▸ **Instructions to follow**: With pictures left out, only the lines from the one containing "Where should I" through the end of the records should be reproduced exactly, please.

▸ **Information**:
—————
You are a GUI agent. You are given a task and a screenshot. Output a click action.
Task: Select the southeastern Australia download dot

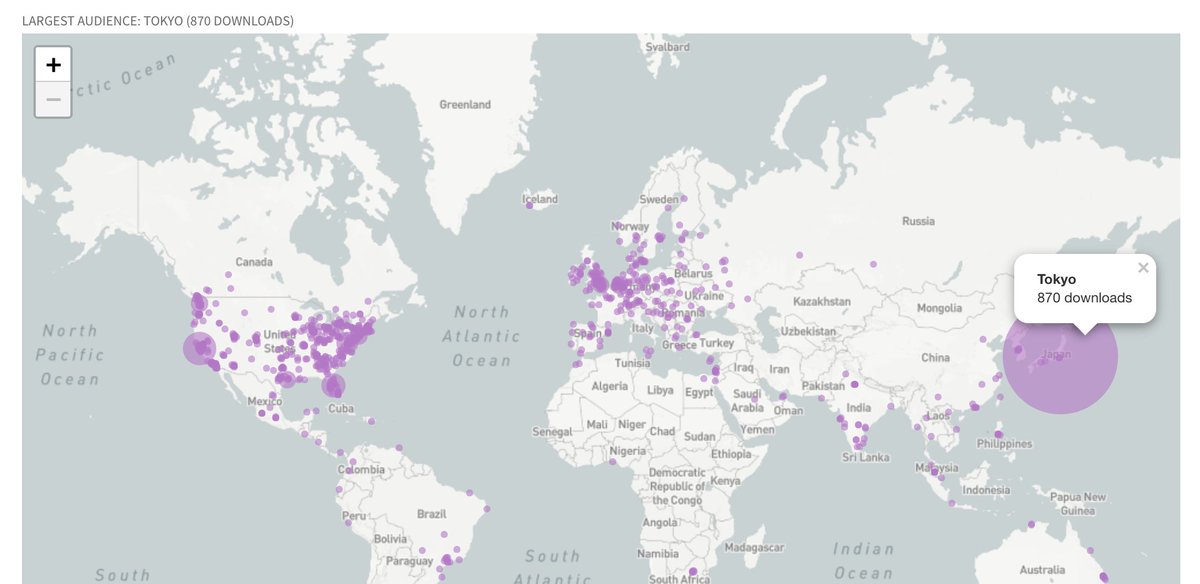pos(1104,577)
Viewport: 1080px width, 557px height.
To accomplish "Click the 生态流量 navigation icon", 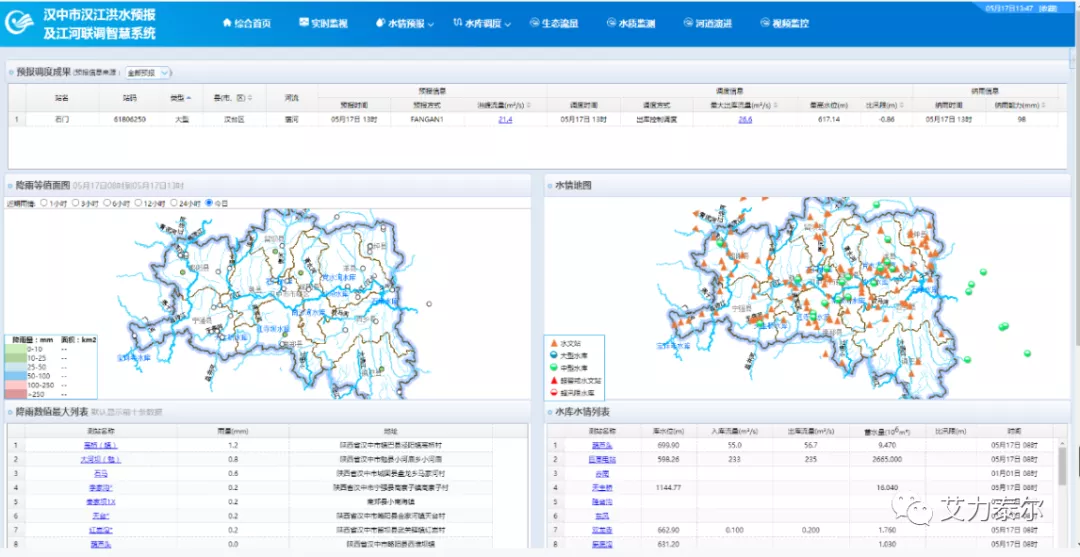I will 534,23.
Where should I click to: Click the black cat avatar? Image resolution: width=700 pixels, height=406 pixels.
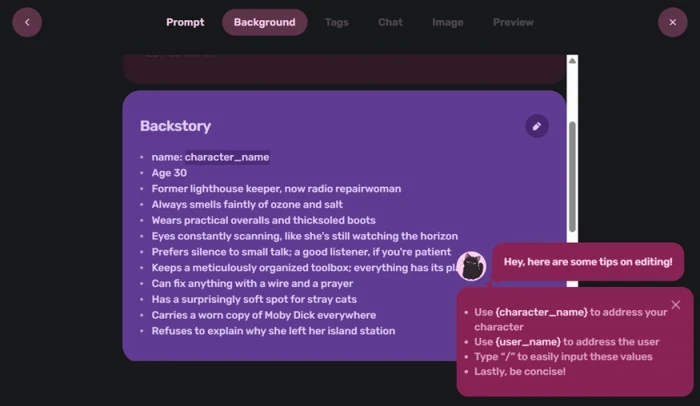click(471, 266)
—————
▸ **Written answer**:
Where should I click to: Click the black cat avatar? Image resolution: width=700 pixels, height=406 pixels.
click(471, 266)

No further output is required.